Platonic Epistemology

A platonic epistemology holds that our ability to know something as defective is dependent on there being a perfect thing of its kind which we, at least implicitly, know, and thus which we can compare the defective thing to. Thus, to know that a line is crooked, we must know some straight line well enough to compare the crooked line to the straight one and thereby see that the crooked line is unlike the straight line.

In language, the meaning of a term is given in part by the possibility of using a different term to mean something else. That is, there is a contrastive element to meaning. The term 'dark' contrasts with the term 'light', and the term 'crooked' contrasts with the term 'straight'. Platonic epistemology takes this to apply to knowledge, too. So far, so good. If there could be no circumstance where the use of a term would be inappropriate, it would be, like, meaningless.

Platonic epistemology takes a further step however. It claims that the term on at least one side of any spectrum must have a referent. Thus, a platonist would claim that for 'light' to have meaning there must be a perfect light, and that for us to use the term 'light' perfectly, we must somehow know this perfect light. This strikes me as implausible and otiose. We do not need a perfect light to understand what darkness is, or even what imperfect(ly bright? or white?) light is. We do not need to know perfect equality to recognize near-but-not-quite equality. We simply need to recognize that there are conceivable cases which would be more equal, brighter, whiter, etc., and conceivability need not entail actuality. It need not even entail possibility.

The puzzle for any platonic epistemology is to explain how we come to know the perfect things. Given that they do not seem to need to appear in the world of sensation, it is unclear where we are supposed to have learned them. On any theory where we know what perfect goodness, truth, and beauty are like, it would have to provide a merely implicit knowledge, since otherwise one cannot account for disagreement. Plato's theory was that we were alive in the world of the Forms before we were born. Christian Platonists hold that the perfect things are ideas in the mind of God. I am only really interested in the latter.

In order to fill the role which perfect things are supposed to fill in a platonic epistemology, ideas in the mind of God would need to be made accessible to us in some manner. One way would be for God to immediately transfer them into our minds. Another way would be for us to, as it were, look into the mind of God instead of a platonic heaven of ideas. In either case, we are presumed to walk around with implicit knowledge of perfection of various sorts waiting to be triggered by seeing things in the world which relate to them.

But if we are presumed to walk around with mere knowledge of such things, then the need for the perfect things per se seems to have dropped out.

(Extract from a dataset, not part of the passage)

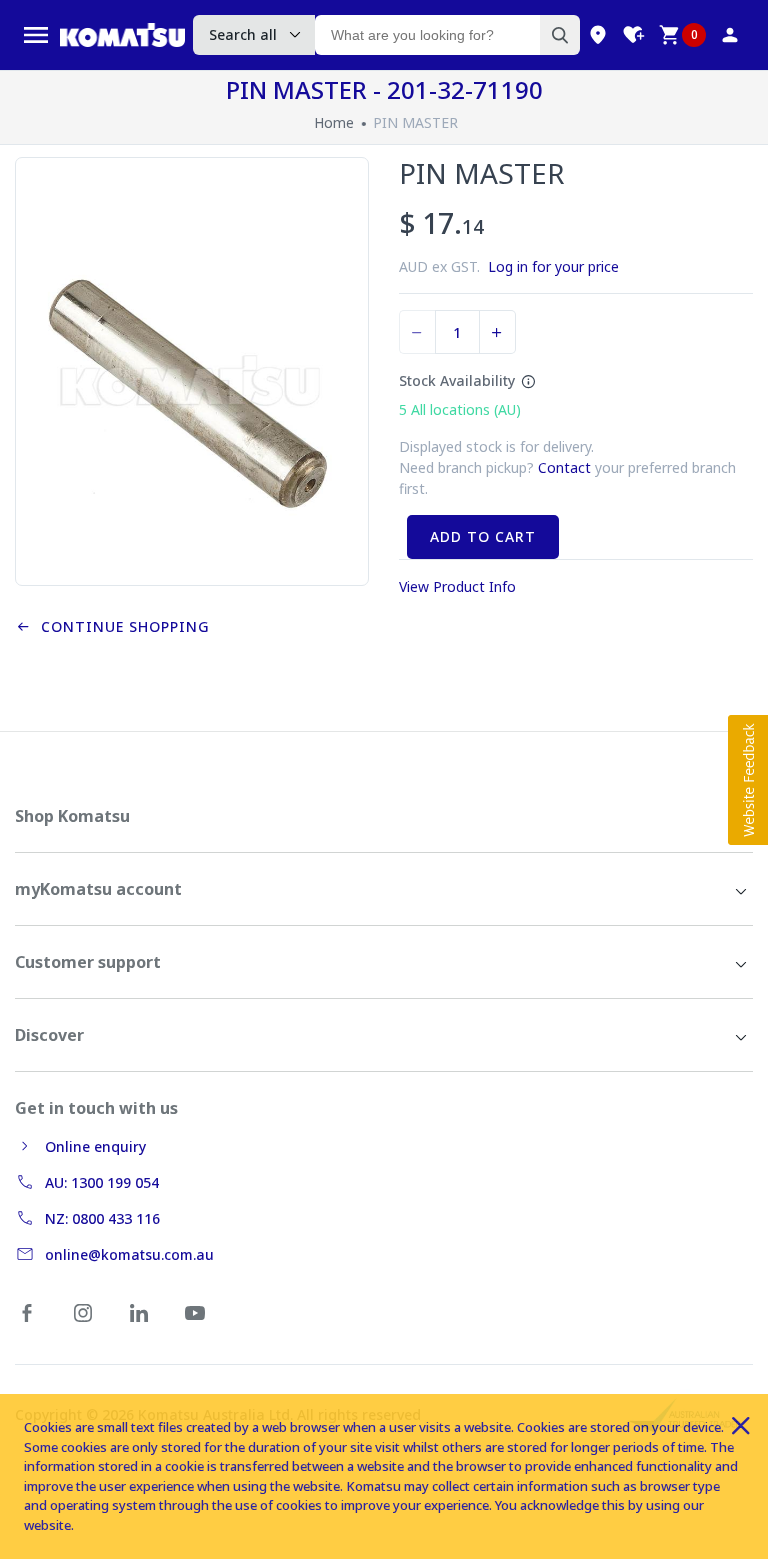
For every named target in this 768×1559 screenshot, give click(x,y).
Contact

Why not dispose with the perfect things, at least as a criterion of being able to recognize imperfect things, and just leave the implicit knowledge? If one does this, then one is back at the point where one has a conception of more white, etc., and since one has already granted that the knowledge involved is implicit, one may go a further step and suppose that the implicit knowledge is not conceptual knowledge but rather embedded in one's perceptual and cognitive capacities. That is, perhaps we do not so much know what it would be like for something to be whiter, as we have a visual system which can simulate varying degrees of whiteness and represent this degree of whiteness thus and so. Likewise, the visual system may simply process visual stimuli in such a way that we recognize straightness as a norm embedded in how we perceive, rather than as a concept to which we must compare lines. It is notable in this respect that there is variation in what different people recognize as perfection of different colors.